Reproduce this listing in full.

::::::::::

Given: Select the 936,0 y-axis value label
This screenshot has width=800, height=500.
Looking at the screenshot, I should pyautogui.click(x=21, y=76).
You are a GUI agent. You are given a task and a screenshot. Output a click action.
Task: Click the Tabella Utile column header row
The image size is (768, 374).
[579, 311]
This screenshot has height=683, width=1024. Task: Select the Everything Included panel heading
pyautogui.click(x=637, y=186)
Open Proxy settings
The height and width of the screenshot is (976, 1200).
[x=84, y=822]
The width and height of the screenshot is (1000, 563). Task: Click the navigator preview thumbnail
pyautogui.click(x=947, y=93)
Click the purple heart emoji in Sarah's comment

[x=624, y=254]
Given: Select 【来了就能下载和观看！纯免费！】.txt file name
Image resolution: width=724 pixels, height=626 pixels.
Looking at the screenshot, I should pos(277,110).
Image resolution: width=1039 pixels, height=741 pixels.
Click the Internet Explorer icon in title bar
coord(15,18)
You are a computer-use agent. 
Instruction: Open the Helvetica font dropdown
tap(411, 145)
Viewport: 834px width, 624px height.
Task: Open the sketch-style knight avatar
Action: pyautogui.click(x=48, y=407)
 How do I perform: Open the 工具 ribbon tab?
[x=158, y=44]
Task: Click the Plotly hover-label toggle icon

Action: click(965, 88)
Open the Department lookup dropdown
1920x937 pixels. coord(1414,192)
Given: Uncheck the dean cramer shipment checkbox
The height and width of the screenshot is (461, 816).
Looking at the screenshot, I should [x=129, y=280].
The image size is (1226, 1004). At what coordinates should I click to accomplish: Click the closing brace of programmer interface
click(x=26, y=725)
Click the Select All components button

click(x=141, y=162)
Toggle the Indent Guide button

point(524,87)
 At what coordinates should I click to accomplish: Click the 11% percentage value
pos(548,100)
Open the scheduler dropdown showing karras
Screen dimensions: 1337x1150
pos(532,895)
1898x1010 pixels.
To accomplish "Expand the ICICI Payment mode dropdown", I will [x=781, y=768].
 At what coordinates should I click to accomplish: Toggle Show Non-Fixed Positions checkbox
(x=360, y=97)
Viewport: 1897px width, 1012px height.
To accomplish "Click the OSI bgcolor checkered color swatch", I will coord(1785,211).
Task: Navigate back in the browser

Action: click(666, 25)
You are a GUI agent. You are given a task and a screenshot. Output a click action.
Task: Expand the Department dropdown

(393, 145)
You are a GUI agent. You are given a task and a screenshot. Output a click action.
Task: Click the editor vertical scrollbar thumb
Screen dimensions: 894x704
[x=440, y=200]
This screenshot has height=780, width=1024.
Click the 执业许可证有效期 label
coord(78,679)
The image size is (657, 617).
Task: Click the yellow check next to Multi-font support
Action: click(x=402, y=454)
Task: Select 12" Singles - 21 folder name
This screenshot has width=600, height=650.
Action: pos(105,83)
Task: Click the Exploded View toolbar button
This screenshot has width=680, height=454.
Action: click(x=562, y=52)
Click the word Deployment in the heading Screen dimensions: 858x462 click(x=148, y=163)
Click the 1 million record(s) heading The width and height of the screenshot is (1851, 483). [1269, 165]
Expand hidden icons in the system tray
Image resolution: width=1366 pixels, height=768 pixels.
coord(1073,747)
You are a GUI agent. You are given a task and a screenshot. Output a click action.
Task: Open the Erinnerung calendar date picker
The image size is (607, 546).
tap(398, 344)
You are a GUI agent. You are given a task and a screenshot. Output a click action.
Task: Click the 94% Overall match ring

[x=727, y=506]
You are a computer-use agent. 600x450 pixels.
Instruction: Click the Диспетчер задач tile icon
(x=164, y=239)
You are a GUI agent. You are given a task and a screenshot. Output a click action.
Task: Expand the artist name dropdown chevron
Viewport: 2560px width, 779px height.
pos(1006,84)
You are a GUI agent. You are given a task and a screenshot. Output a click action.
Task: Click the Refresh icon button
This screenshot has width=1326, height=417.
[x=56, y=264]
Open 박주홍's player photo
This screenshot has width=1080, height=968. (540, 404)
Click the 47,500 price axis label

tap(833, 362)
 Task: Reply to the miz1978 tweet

::::::::::

### SOLUTION BELOW
Given: Select the 936,0 y-axis value label
This screenshot has width=800, height=500.
Looking at the screenshot, I should pyautogui.click(x=21, y=76).
You are a GUI agent. You are given a task and a screenshot. Output a click action.
Task: Click the Tabella Utile column header row
The image size is (768, 374).
[579, 311]
This screenshot has height=683, width=1024. Task: Select the Everything Included panel heading
pyautogui.click(x=637, y=186)
Open Proxy settings
The height and width of the screenshot is (976, 1200).
[x=84, y=822]
The width and height of the screenshot is (1000, 563). Task: Click the navigator preview thumbnail
pyautogui.click(x=947, y=93)
Click the purple heart emoji in Sarah's comment

[x=624, y=254]
Given: Select 【来了就能下载和观看！纯免费！】.txt file name
Image resolution: width=724 pixels, height=626 pixels.
Looking at the screenshot, I should pos(277,110).
Image resolution: width=1039 pixels, height=741 pixels.
Click the Internet Explorer icon in title bar
coord(15,18)
You are a computer-use agent. 
Instruction: Open the Helvetica font dropdown
tap(411, 145)
Viewport: 834px width, 624px height.
Task: Open the sketch-style knight avatar
Action: pyautogui.click(x=48, y=407)
 How do I perform: Open the 工具 ribbon tab?
[x=158, y=44]
Task: Click the Plotly hover-label toggle icon

Action: click(965, 88)
Open the Department lookup dropdown
1920x937 pixels. coord(1414,192)
Given: Uncheck the dean cramer shipment checkbox
The height and width of the screenshot is (461, 816).
Looking at the screenshot, I should [x=129, y=280].
The image size is (1226, 1004). At what coordinates should I click to accomplish: Click the closing brace of programmer interface
click(x=26, y=725)
Click the Select All components button

click(x=141, y=162)
Toggle the Indent Guide button

point(524,87)
 At what coordinates should I click to accomplish: Click the 11% percentage value
pos(548,100)
Open the scheduler dropdown showing karras
Screen dimensions: 1337x1150
pos(532,895)
1898x1010 pixels.
To accomplish "Expand the ICICI Payment mode dropdown", I will [x=781, y=768].
 At what coordinates should I click to accomplish: Toggle Show Non-Fixed Positions checkbox
(x=360, y=97)
Viewport: 1897px width, 1012px height.
To accomplish "Click the OSI bgcolor checkered color swatch", I will coord(1785,211).
Task: Navigate back in the browser

Action: click(666, 25)
You are a GUI agent. You are given a task and a screenshot. Output a click action.
Task: Expand the Department dropdown

(393, 145)
You are a GUI agent. You are given a task and a screenshot. Output a click action.
Task: Click the editor vertical scrollbar thumb
Screen dimensions: 894x704
[x=440, y=200]
This screenshot has height=780, width=1024.
Click the 执业许可证有效期 label
coord(78,679)
The image size is (657, 617).
Task: Click the yellow check next to Multi-font support
Action: click(x=402, y=454)
Task: Select 12" Singles - 21 folder name
This screenshot has width=600, height=650.
Action: pos(105,83)
Task: Click the Exploded View toolbar button
This screenshot has width=680, height=454.
Action: click(x=562, y=52)
Click the word Deployment in the heading Screen dimensions: 858x462 click(x=148, y=163)
Click the 1 million record(s) heading The width and height of the screenshot is (1851, 483). [1269, 165]
Expand hidden icons in the system tray
Image resolution: width=1366 pixels, height=768 pixels.
coord(1073,747)
You are a GUI agent. You are given a task and a screenshot. Output a click action.
Task: Open the Erinnerung calendar date picker
The image size is (607, 546).
tap(398, 344)
You are a GUI agent. You are given a task and a screenshot. Output a click action.
Task: Click the 94% Overall match ring

[x=727, y=506]
You are a computer-use agent. 600x450 pixels.
Instruction: Click the Диспетчер задач tile icon
(x=164, y=239)
You are a GUI agent. You are given a task and a screenshot. Output a click action.
Task: Expand the artist name dropdown chevron
Viewport: 2560px width, 779px height.
pos(1006,84)
You are a GUI agent. You are given a task and a screenshot. Output a click action.
Task: Click the Refresh icon button
This screenshot has width=1326, height=417.
[x=56, y=264]
Open 박주홍's player photo
This screenshot has width=1080, height=968. (540, 404)
Click the 47,500 price axis label

tap(833, 362)
 Task: Reply to the miz1978 tweet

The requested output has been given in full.